It is sprouting on the cob. Looks like some of the seeds got too wet. Any reason to keep this? I can think of a couple, but just as many against.
It might be drought tolerant. It might be wet tolerant. And it certainly thrived in clay soil.
Someone in a warmer area might like a corn that sprouts so easily.
I don’t live in a place where 2 corn crops per year is feasible. Commercial farmers do it routinely, but they’re also growing gmo corn with pesticides and fertilizers.
Some people soak their corn to sprout and ferment it to make it more digestible as animal feed. Readiness to sprout like that could indicate a good corn for that, but not for storage imo. Mine go straight to the animals.

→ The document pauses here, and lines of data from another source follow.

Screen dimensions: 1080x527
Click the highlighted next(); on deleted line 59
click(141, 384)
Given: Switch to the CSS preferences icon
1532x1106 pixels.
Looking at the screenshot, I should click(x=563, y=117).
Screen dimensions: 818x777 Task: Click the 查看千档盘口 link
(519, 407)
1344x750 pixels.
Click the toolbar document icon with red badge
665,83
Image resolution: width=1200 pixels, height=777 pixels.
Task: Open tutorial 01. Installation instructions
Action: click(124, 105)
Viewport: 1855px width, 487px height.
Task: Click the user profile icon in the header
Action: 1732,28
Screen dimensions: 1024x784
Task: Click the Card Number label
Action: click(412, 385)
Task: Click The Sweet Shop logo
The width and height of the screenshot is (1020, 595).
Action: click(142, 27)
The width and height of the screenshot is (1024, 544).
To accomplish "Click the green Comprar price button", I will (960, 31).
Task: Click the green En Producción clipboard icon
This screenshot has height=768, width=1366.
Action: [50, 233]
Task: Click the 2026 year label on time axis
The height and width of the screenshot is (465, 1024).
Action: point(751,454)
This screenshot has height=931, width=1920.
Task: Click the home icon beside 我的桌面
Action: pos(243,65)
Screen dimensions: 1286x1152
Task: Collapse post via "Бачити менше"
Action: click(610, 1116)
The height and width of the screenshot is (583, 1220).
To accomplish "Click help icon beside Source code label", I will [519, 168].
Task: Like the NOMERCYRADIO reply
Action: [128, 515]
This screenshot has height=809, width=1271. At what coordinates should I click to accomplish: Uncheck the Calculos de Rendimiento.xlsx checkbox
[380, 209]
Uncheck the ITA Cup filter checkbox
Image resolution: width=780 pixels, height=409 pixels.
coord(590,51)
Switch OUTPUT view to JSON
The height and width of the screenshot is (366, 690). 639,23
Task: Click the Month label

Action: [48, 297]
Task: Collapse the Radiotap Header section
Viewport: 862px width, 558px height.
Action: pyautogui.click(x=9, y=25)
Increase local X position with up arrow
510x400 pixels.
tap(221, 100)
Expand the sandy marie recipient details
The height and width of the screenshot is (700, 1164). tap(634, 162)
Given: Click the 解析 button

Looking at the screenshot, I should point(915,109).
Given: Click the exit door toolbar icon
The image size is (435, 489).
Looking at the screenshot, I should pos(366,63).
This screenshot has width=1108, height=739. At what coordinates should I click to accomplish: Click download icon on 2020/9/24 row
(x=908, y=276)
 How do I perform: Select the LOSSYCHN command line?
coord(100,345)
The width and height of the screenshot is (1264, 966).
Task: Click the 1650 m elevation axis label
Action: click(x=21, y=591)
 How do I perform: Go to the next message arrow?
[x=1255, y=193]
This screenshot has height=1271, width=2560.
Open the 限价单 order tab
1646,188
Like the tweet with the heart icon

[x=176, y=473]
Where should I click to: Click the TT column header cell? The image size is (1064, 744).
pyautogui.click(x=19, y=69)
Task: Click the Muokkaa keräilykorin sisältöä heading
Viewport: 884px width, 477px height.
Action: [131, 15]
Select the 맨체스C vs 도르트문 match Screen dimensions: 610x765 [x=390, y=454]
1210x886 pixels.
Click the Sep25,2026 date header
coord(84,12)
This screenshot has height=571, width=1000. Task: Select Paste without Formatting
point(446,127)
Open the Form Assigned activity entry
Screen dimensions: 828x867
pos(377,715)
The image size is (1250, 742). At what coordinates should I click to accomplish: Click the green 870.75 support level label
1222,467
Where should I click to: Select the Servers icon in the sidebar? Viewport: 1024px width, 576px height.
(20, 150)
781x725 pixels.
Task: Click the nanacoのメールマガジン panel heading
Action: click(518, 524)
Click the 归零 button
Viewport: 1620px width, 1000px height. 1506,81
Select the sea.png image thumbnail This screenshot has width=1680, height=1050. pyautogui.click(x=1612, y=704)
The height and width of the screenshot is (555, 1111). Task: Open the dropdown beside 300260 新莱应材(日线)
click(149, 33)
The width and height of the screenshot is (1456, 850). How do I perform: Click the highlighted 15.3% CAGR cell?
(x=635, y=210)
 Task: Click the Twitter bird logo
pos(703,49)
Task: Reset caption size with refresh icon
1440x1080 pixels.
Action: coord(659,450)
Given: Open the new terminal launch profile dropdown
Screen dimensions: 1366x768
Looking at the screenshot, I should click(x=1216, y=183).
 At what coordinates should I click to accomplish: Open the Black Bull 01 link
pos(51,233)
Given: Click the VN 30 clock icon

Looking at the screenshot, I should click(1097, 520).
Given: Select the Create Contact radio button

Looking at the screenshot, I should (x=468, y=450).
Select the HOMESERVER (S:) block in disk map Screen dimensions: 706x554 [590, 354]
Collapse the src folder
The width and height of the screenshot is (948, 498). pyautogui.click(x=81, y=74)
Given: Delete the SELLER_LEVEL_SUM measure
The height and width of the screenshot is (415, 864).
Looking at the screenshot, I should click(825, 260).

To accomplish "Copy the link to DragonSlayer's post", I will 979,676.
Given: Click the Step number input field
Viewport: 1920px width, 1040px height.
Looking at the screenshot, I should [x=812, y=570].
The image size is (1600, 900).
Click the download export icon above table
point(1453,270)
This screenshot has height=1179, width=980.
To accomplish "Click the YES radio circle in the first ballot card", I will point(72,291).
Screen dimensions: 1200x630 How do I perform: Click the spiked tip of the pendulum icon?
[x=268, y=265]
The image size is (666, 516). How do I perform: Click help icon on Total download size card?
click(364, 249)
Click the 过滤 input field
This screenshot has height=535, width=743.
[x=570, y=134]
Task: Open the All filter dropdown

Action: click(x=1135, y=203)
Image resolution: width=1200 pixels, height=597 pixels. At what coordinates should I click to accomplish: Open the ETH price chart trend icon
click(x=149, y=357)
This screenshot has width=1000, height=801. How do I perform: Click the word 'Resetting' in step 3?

It depends. Do you need them for diversity? Since you are even asking it seems that you don’t have enough plants that produced. Personally I don’t think you need to discard everything that isn’t prime quality, but rather start from the bottom. To me most important selection is those that don’t even get to produce due to environment or produce less than some of the better. Advantage of saving from those corn seeds is that corn is often crosspollinated so what you have are likely to be crosses and that trait less prominent. It has also already pollinated others so trait is likely spread already. At the same time other genes have spread so you don’t need that for genetic diversity. You can also plant those seeds separately and detassel them so you can see how they perform before deciding if they are worth it. Seeds from them would be mandatory crosses so the trait would be diluted.
I planted those that have already sprouted in the greenhouse. We’ll see. I might just get them to milk stage, or nothing. Might as well experiment, since I have the seeds.
I had one ear do that, too. It was on a tiller and had been blown over in the wind. I assumed that a combo of our odd summer (not as much heat) and too much moisture was the culprit, and tossed the whole ear into the compost.